Bagi perempuan, kehamilan tak sekadar bukti dan persembahan cinta. Namun, juga menjadi bukti "keperempuanan". Sehingga kabar kehamilan terkadang menciptakan euforia.
Sebab, butuh jalan panjang dan perjuangan berliku untuk sampai ke titik itu. Apatah lagi, tak semua perempuan punya peluang yang sama merasakan kehamilan, tah?

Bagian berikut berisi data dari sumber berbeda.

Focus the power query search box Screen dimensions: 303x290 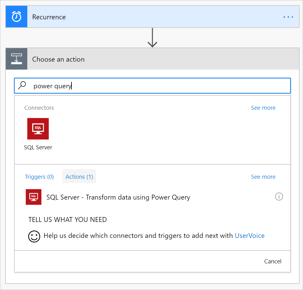click(x=159, y=86)
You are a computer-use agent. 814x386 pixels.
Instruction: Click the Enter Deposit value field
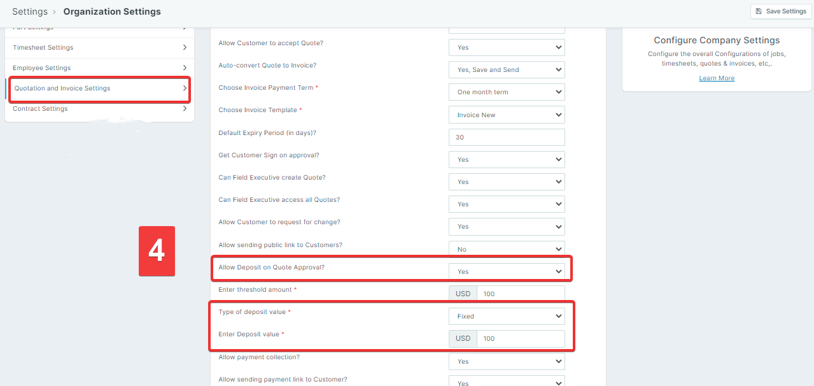point(520,339)
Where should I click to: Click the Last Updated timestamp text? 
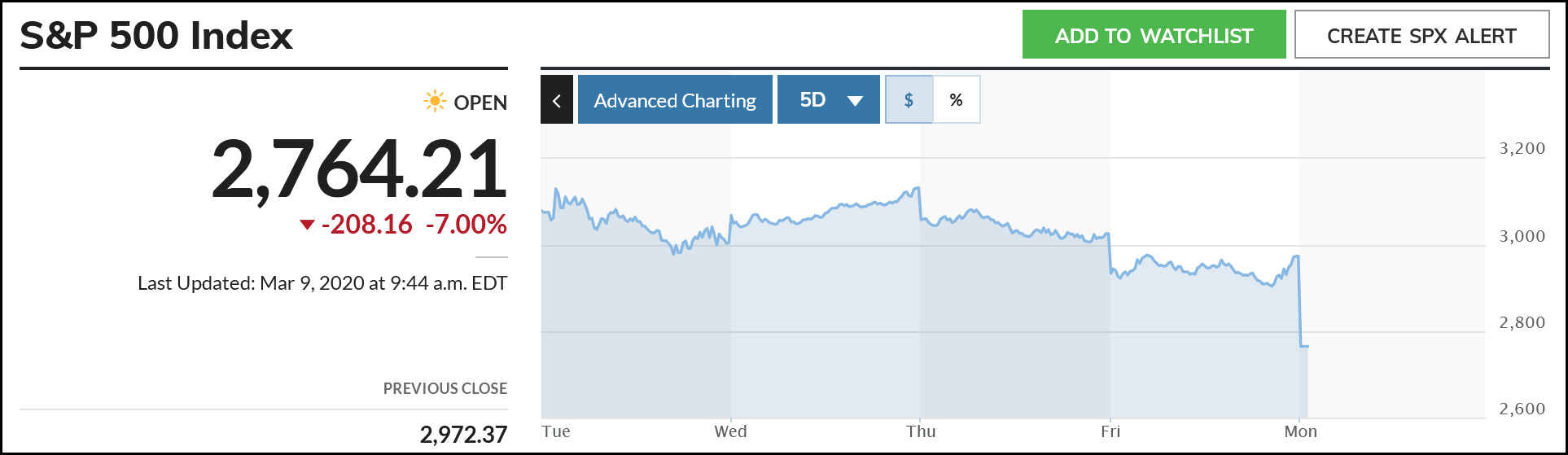pyautogui.click(x=322, y=283)
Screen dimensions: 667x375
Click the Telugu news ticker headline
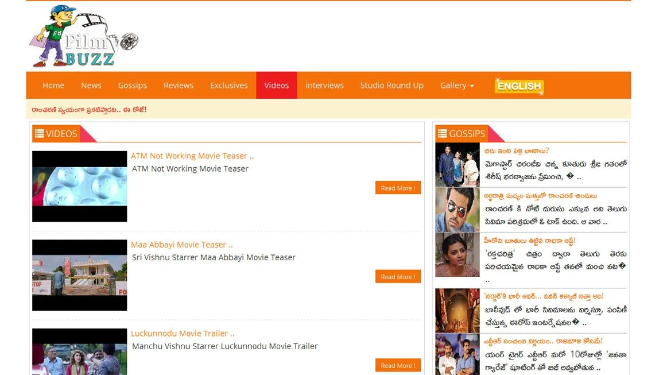[89, 109]
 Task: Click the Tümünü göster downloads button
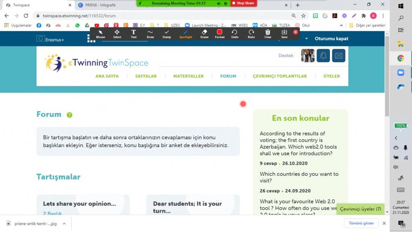361,223
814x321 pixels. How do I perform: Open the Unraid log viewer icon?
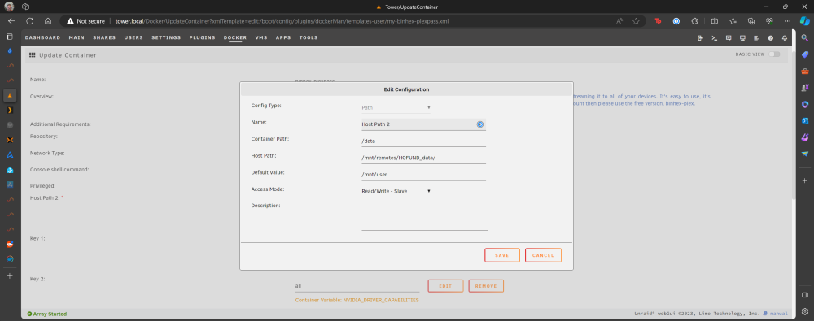pyautogui.click(x=756, y=38)
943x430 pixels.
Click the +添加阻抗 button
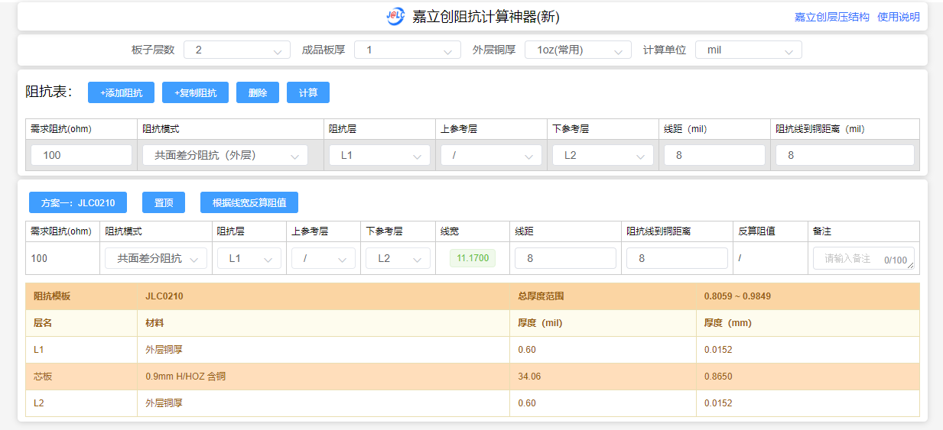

Terlepas dari rasa sakit dan pahit secara fisik atau psikis yang dialami istri. Maka, keguguran tak hanya menjadi kegagalan pembuktian sebagai perempuan. Namun juga menjadi "hukuman" bagi perempuan.
Perempuan merasa bersalah, dianggap tak mampu menjaga janin yang ada di tubuhnya. Merasa bersalah sekaligus was-was, ternyata ada yang salah di rahimnya. Atau, mencari tahu sikap serta perilaku salah yang menjadi pemicu keguguran itu.
Perihnya. Hal-hal ini, akan terus terngiang dan terulang. Di antara senyuman dan air mata. Menjadi berita, cerita serta cerita. Ketika keluarga dekat, sahabat atau kerabat, tiba dan datang berkunjung.
Tujuan awal memberi simpati dan empati. Namun, terkadang hal itu membuat luka semakin dalam!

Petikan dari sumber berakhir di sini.